[imagesource:facebook]
On Friday, police found the body of a water polo coach, Lilie James, in the gymnasium bathrooms at an elite Sydney private school.
Just before midnight, the police followed through after a chilling triple-zero only to find a “confronting scene” at St Andrew’s Cathedral School, where the 21-year-old was found dead with extensive head injuries.
It is widely reported that she was allegedly bludgeoned to death by her ex-boyfriend. The suspected killer, Paul Thijssen, is believed to have beaten her to death with a hammer after she ended their secret five-week relationship.
BBC reported that CCTV captured the 24-year-old hockey coach entering the bathroom after her. Thijssen, who also made the call to authorities, later emerged alone.
Thijssen promptly drove to Vaucluse in Sydney’s east, phoned police to confess, and threw himself off the cliffs at Diamond Bay. His body was found on Friday along with items “associated with the homicide” – allegedly the murder weapon – in a bin.
Lilie’s friends and family are racked with grief as they remember their brief time with her:
“She was vibrant, outgoing, and very much loved by her family and friends,” Ms James’s family said in a statement.
“We are devastated and heartbroken.”Ms James was “stolen from us”, family friend Daniel Makovec wrote in a fundraising appeal for the family.

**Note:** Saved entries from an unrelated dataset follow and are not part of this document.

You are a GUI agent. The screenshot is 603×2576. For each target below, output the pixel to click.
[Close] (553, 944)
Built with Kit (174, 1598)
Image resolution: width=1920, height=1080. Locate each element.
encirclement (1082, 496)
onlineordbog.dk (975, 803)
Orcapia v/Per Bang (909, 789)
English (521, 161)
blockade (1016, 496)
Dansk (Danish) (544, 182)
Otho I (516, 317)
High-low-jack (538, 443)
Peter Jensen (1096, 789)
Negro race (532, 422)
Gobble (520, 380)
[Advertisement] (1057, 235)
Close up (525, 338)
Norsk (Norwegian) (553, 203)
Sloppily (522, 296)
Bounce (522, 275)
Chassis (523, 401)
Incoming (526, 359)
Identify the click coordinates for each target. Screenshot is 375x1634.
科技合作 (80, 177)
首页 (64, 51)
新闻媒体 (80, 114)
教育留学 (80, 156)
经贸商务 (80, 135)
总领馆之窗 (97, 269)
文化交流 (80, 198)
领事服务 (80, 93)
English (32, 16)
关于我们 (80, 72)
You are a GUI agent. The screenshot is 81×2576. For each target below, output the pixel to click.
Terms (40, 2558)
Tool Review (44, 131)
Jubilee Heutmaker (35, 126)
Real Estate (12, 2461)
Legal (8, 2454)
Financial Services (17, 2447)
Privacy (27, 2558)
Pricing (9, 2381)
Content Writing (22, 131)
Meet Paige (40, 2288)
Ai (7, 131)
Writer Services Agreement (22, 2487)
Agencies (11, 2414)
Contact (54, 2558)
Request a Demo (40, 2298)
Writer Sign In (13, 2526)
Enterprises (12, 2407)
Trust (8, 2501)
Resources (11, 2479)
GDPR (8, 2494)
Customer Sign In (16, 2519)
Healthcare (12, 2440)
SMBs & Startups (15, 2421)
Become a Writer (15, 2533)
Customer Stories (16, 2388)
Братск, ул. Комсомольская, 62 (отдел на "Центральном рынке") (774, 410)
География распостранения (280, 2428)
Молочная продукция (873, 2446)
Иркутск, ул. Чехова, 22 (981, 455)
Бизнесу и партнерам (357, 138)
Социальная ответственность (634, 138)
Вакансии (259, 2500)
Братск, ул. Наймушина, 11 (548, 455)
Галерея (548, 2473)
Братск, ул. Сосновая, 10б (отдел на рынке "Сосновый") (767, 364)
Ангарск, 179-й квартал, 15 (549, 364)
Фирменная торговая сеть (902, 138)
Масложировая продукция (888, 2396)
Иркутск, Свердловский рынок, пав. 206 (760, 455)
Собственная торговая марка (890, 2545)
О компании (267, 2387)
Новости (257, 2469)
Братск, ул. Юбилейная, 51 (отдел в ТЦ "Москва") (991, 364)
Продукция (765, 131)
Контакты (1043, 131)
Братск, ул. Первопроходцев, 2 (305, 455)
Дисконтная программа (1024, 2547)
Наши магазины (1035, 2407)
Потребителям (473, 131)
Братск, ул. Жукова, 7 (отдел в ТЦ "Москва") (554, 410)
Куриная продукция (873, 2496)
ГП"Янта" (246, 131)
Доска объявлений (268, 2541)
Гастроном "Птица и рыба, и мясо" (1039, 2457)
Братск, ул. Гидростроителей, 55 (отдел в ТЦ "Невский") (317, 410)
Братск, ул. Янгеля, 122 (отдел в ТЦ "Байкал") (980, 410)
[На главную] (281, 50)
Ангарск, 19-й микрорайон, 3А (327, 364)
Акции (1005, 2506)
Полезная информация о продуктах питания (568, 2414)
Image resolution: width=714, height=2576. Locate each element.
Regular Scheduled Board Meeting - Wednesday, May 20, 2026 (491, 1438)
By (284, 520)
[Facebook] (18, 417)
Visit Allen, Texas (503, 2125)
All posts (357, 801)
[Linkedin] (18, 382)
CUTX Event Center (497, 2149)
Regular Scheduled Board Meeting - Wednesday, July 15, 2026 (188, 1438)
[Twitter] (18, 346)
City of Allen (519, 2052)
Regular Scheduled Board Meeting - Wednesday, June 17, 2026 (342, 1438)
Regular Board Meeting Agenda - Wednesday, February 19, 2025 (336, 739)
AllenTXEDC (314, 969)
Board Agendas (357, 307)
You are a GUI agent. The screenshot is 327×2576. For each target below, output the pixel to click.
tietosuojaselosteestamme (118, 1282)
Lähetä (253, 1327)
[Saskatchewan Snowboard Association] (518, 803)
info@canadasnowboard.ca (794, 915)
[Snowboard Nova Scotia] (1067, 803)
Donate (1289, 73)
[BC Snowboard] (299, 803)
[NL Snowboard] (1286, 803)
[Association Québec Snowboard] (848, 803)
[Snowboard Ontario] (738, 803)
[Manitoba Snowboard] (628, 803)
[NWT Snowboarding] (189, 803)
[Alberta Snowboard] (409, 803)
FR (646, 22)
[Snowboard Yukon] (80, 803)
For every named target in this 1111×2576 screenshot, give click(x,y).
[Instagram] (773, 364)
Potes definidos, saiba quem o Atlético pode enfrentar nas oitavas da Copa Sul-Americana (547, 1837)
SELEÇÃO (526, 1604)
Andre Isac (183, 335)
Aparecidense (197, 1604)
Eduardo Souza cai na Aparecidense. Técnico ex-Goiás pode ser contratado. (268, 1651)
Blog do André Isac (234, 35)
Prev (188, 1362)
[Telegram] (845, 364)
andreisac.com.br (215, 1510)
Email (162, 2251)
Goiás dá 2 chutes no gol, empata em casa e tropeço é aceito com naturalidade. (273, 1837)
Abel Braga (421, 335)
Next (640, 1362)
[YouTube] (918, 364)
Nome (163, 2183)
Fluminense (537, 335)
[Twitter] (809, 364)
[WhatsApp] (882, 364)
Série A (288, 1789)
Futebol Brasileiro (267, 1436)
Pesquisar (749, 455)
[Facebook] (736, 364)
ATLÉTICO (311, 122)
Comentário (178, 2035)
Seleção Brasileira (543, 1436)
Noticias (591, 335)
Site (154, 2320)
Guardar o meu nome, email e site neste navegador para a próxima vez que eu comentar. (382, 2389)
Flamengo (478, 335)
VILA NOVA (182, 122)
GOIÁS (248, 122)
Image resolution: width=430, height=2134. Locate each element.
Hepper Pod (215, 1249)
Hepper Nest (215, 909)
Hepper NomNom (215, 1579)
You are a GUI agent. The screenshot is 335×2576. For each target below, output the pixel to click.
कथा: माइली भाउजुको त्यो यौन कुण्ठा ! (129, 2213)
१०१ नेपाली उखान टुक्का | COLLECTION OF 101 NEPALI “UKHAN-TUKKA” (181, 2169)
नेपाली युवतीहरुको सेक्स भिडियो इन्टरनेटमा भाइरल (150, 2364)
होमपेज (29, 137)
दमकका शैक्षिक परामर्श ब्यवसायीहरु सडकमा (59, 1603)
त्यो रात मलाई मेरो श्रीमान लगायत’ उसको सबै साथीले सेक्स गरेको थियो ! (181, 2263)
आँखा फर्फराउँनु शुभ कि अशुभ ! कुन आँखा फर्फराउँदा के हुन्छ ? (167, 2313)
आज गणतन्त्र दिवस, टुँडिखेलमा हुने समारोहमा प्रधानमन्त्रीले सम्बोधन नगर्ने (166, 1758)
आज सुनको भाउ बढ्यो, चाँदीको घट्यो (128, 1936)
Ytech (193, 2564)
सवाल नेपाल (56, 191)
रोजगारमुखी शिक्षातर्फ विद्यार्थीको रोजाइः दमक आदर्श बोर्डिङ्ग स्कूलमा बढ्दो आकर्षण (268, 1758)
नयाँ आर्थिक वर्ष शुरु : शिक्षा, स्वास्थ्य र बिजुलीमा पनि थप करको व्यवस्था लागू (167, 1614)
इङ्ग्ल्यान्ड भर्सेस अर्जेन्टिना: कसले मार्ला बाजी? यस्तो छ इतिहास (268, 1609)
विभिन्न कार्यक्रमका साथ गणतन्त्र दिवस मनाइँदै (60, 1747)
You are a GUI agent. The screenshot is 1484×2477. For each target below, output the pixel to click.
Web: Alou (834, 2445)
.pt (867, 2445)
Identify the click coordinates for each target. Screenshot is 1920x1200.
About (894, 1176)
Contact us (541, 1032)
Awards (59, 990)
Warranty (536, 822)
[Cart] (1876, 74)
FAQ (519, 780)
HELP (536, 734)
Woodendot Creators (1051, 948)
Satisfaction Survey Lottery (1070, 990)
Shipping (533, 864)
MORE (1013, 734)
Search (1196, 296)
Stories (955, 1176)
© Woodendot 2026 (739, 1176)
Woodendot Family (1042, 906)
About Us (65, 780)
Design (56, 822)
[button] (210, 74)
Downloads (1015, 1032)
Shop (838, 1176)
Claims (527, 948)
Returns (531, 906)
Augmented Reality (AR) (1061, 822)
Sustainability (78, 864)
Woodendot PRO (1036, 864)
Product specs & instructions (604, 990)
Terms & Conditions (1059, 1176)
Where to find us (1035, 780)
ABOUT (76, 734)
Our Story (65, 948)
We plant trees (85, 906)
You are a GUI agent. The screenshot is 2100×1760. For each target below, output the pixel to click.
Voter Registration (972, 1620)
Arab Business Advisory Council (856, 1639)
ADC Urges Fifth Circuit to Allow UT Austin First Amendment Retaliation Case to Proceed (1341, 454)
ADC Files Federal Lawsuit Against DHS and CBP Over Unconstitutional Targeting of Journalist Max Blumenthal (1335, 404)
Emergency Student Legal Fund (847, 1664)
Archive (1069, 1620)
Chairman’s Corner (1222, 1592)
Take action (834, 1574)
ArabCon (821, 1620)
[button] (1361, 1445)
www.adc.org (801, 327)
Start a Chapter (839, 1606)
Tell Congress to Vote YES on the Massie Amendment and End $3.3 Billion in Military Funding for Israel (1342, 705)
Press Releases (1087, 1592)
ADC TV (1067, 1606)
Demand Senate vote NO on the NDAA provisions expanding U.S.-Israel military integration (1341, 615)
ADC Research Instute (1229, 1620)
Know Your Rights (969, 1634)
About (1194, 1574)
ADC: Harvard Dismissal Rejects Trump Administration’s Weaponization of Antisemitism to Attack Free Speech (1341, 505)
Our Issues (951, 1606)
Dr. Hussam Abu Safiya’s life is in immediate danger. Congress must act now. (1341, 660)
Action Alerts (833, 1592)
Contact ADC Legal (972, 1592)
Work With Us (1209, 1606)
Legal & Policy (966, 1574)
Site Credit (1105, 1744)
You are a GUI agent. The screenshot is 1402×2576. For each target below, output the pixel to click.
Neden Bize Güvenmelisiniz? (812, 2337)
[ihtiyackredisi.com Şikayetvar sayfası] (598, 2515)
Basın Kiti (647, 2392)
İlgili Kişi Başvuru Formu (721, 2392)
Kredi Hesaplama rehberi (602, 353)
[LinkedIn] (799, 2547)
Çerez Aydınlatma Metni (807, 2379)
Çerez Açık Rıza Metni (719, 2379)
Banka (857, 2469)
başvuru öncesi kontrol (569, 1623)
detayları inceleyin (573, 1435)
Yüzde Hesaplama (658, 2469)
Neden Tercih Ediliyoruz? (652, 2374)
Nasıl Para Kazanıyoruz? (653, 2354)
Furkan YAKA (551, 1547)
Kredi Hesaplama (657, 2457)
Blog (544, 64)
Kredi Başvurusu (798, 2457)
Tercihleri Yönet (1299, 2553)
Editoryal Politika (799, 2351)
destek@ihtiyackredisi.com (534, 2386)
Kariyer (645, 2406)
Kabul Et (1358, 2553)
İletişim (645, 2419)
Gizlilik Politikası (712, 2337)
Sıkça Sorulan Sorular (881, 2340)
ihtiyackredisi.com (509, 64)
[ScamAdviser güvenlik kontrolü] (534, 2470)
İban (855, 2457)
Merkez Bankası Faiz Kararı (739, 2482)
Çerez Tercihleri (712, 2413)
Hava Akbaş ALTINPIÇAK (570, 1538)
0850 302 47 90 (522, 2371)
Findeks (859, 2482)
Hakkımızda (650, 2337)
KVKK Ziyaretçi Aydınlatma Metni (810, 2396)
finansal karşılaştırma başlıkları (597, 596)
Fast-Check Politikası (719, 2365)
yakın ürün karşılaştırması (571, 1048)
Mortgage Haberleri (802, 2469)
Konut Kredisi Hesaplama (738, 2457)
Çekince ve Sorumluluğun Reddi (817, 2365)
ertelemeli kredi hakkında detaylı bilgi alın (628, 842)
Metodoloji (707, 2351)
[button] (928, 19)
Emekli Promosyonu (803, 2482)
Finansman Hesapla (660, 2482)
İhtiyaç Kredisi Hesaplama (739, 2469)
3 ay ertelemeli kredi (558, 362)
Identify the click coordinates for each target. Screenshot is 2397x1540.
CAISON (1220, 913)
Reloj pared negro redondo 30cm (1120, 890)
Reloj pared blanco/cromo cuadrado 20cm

“We will be grieving this loss forever,” he said.
While the head of St Andrew’s Cathedral School Julie McGonigle made an oath that “The horrors of evil do not, and will not, define our community”, the murder has sparked conversation about how Australia has long struggled to move the needle on what is often called an “epidemic” of domestic violence in the country.
Gendered violence reform campaigner Tarang Chawla – whose sister was murdered by her partner in 2015 – said Ms James’s death is a “tragic reminder of the dark, insidious reality of men’s violence against women”.
“I look at the photos of Lilie and I remember my own 23-year-old sister Niki and how I felt after she was murdered,” he wrote on Instagram.
“Lilie, I’m sorry we failed you.”
Tragically, Lilie is the 41st Australian woman this year to die allegedly as a result of gendered violence, according to the Counting Dead Women project.
In the past 10 days alone, three women – South Australian Krystal Marshall, an unnamed Canberra woman and Ms James – have all allegedly been killed by men they knew, all inside their own homes or workplace.
There is grief, but there is also the urgent reckoning with the questions of how to keep women safe from the hand of abusive men.